4) AWS Glue Studio Notebook powered by Amazon CodeWhisperer
AWS Glue, introduced in 2017, helps integrate data from multiple sources. Amazon CodeWhisperer is a companion for AI coding, with underlying foundational models that help with development productivity. At the summit, AWS announced that AWS Glue Studio notebooks now support Amazon CodeWhisperer for AWS Glue users.
AWS says this will “improve your experience and help boost development productivity. Now, in your Glue Studio notebook, you can write a comment in natural language (in English) that outlines a specific task, such as ‘Create a Spark DataFrame from a json file.'”
Anything that can enable faster development through natural language will be a winner.
Also see: Generative AI Companies: Top 12 Leaders
5) A Preview of Vector Engine for Amazon OpenSearch Serverless
AWS introduced a preview of the vector engine for Amazon OpenSearch Serverless. This new tool promises to improve search and make it more accurate.

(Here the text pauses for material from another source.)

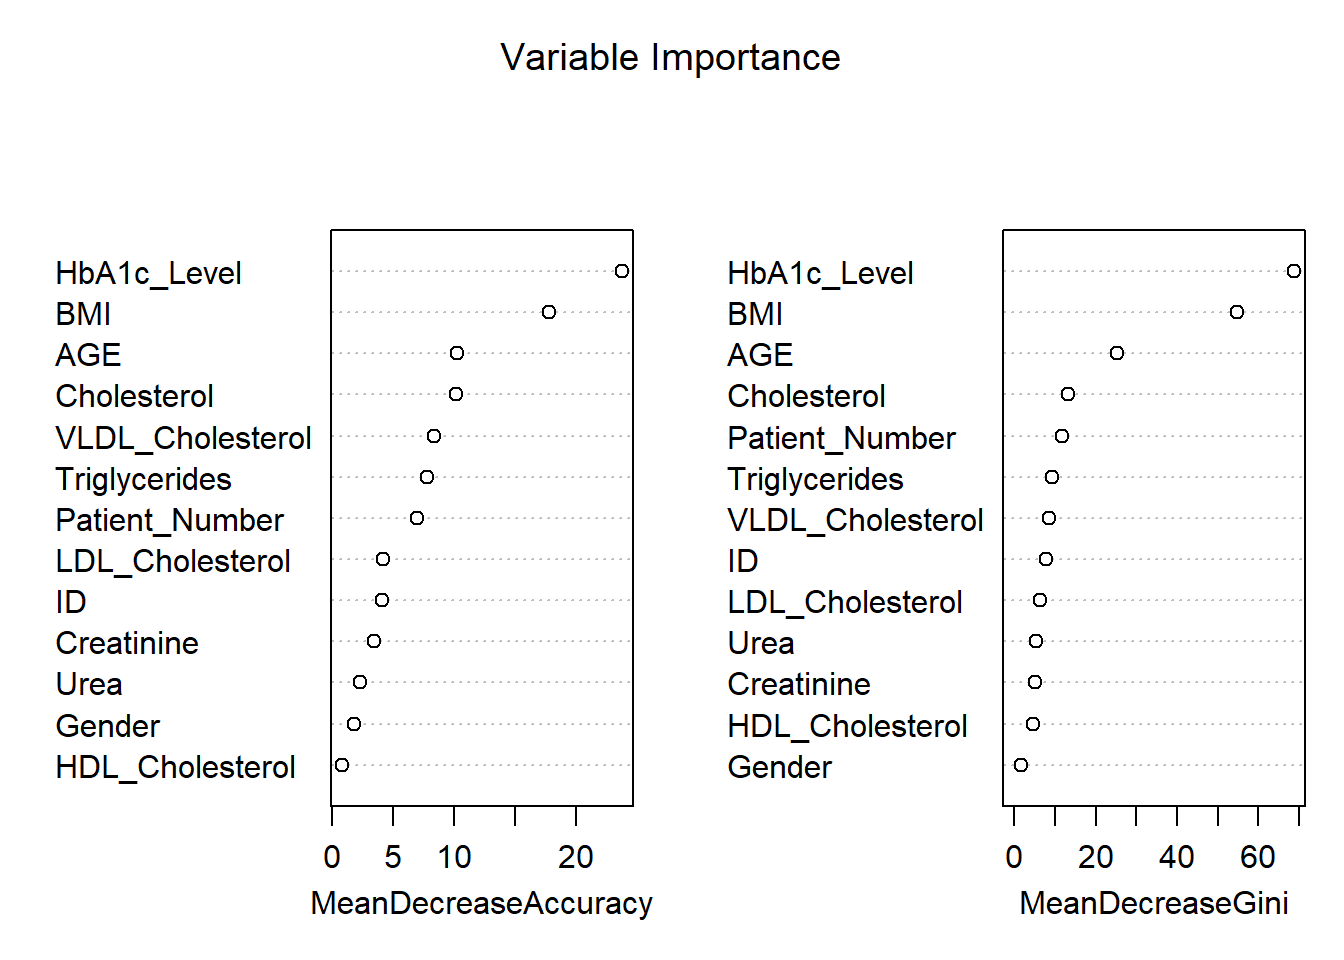Image resolution: width=1344 pixels, height=960 pixels.
Task: Click the Variable Importance chart title
Action: point(670,58)
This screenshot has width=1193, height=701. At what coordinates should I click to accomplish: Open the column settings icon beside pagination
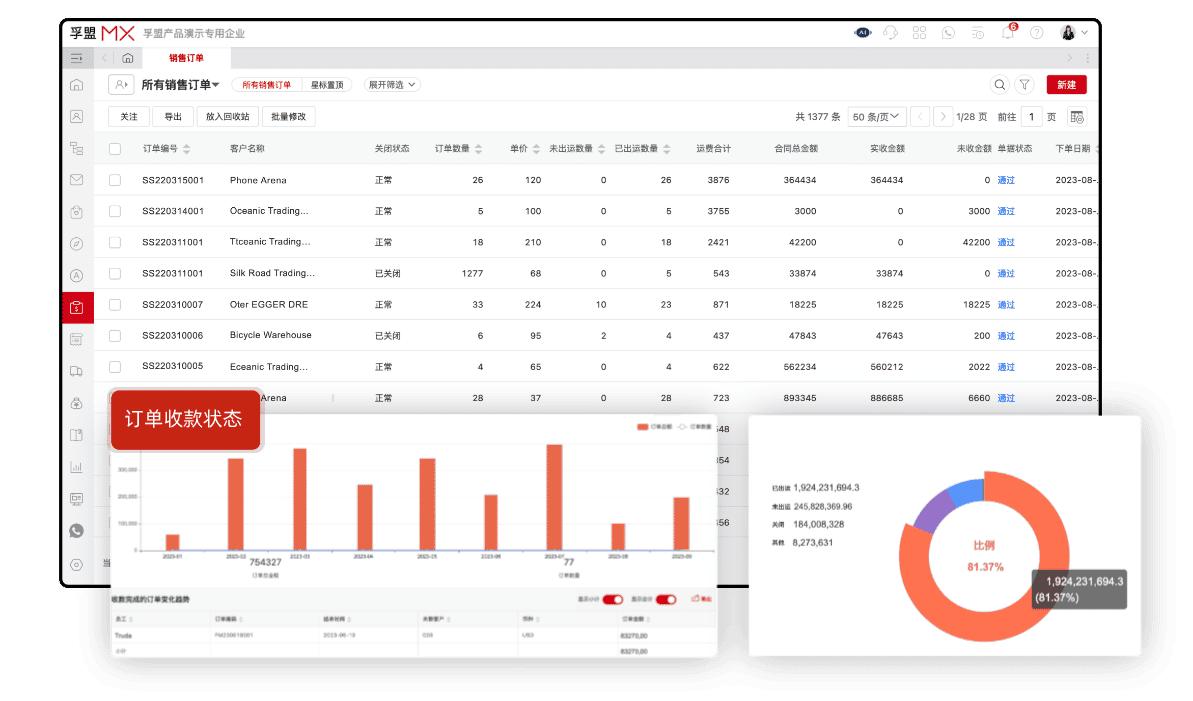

In a blog post, AWS said, “The vector engine provides a simple, scalable, and high-performing similarity search capability in Amazon OpenSearch Serverless that makes it easy for you to build modern machine learning (ML) augmented search experiences and generative artificial intelligence (AI) applications without having to manage the underlying vector database infrastructure.”
OpenSearch Serverless should be a simpler and more scalable way to store and query vectors quickly. AWS says response times will be in milliseconds.
A Commitment to Responsible Generative AI
The headlines about AI generally focus on the dangers. The AWS Summit underscored the company’s ongoing commitment to responsible AI, which it has extended to generative AI. AWS noted that it will work across six areas: accuracy, fairness, intellectual property and copyright considerations, appropriate usage, toxicity and privacy.
For example, AWS noted that it built Titan FMs “to detect and remove harmful content in the data that customers provide for customization, reject inappropriate content in the user input, and filter the model’s outputs containing inappropriate content (such as hate speech, profanity, and violence).”
This is a tremendous ongoing commitment to responsible AI and generative AI.
It was an action-packed summit with lots of intriguing developments. I look forward to seeing how these key points develop over time. AWS re:Invent is only a few months away and I’m sure there will be more on generative AI.